AIM OF THE TASK>
Write the lines from the one containing "You are a GUI" through the end of the lines as a JSON list of strings, one string per line, skipping blank lines. Leave the pictures out.

RECORDS PROVIDED>
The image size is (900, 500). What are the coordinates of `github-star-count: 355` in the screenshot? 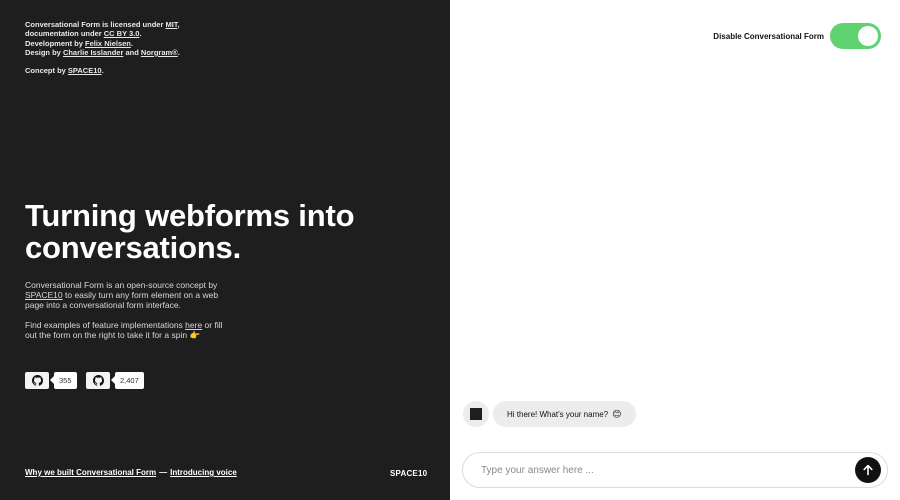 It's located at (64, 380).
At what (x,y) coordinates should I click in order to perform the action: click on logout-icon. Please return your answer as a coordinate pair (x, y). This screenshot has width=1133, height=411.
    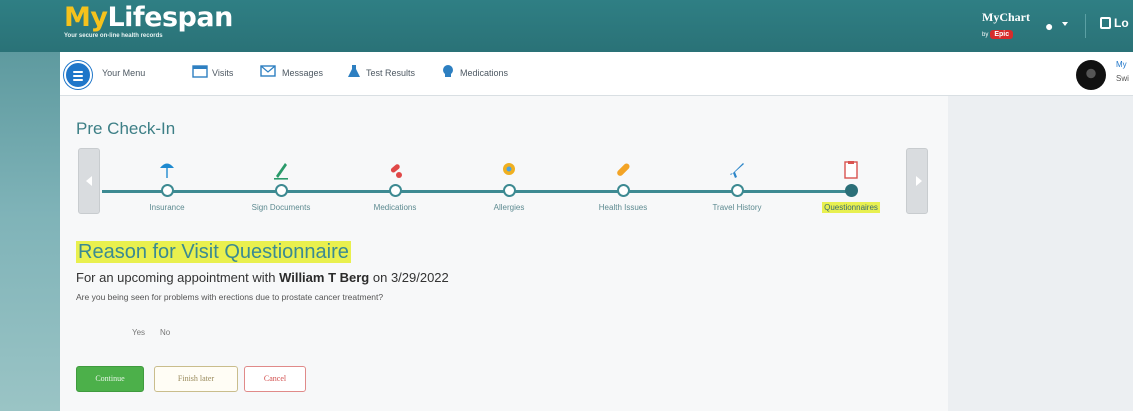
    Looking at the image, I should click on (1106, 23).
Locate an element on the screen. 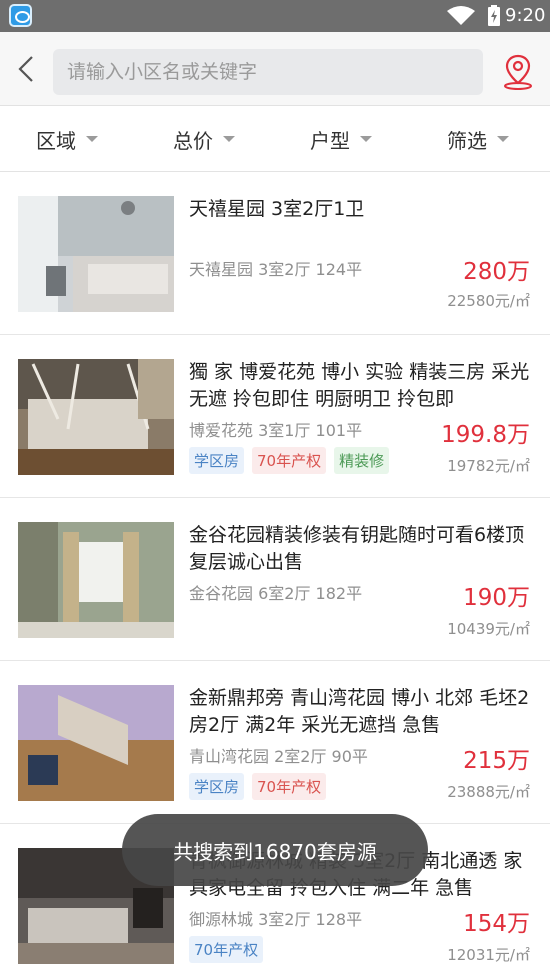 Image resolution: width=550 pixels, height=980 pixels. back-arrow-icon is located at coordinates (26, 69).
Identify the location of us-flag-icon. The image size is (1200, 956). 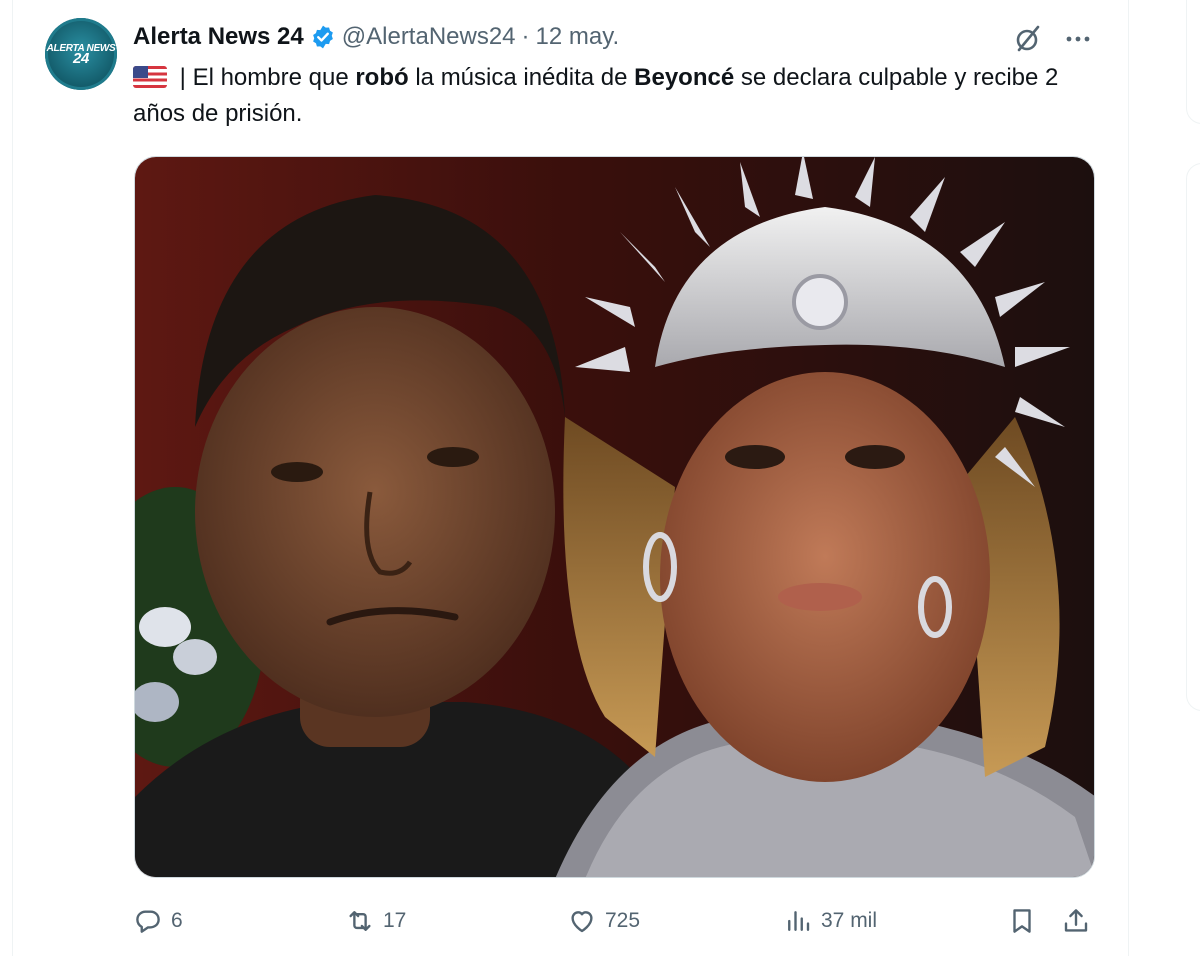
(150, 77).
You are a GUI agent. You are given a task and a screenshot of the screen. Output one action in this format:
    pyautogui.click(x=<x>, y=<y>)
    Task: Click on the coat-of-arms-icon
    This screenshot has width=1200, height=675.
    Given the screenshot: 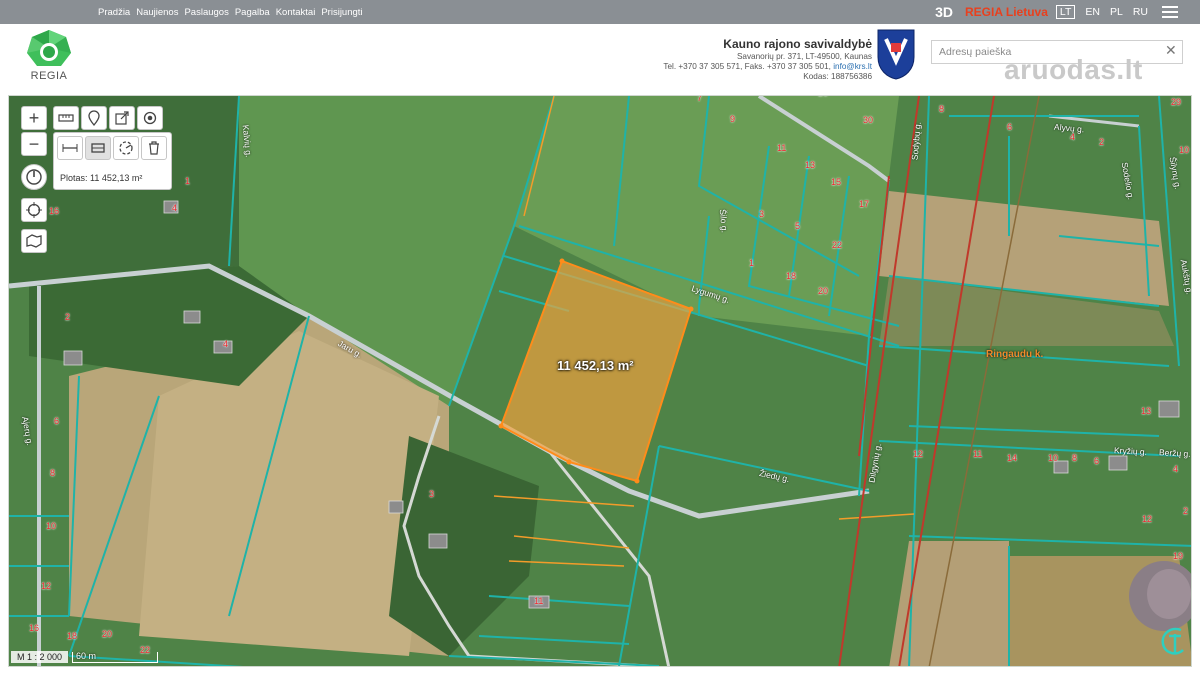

EXERCISE RESULT>
[
  "You are a GUI agent. You are given a task and a screenshot of the screen. Output one action in this format:",
  "    pyautogui.click(x=<x>, y=<y>)",
  "    Task: Click on the coat-of-arms-icon",
  "    This screenshot has width=1200, height=675.",
  "    Given the screenshot: "
]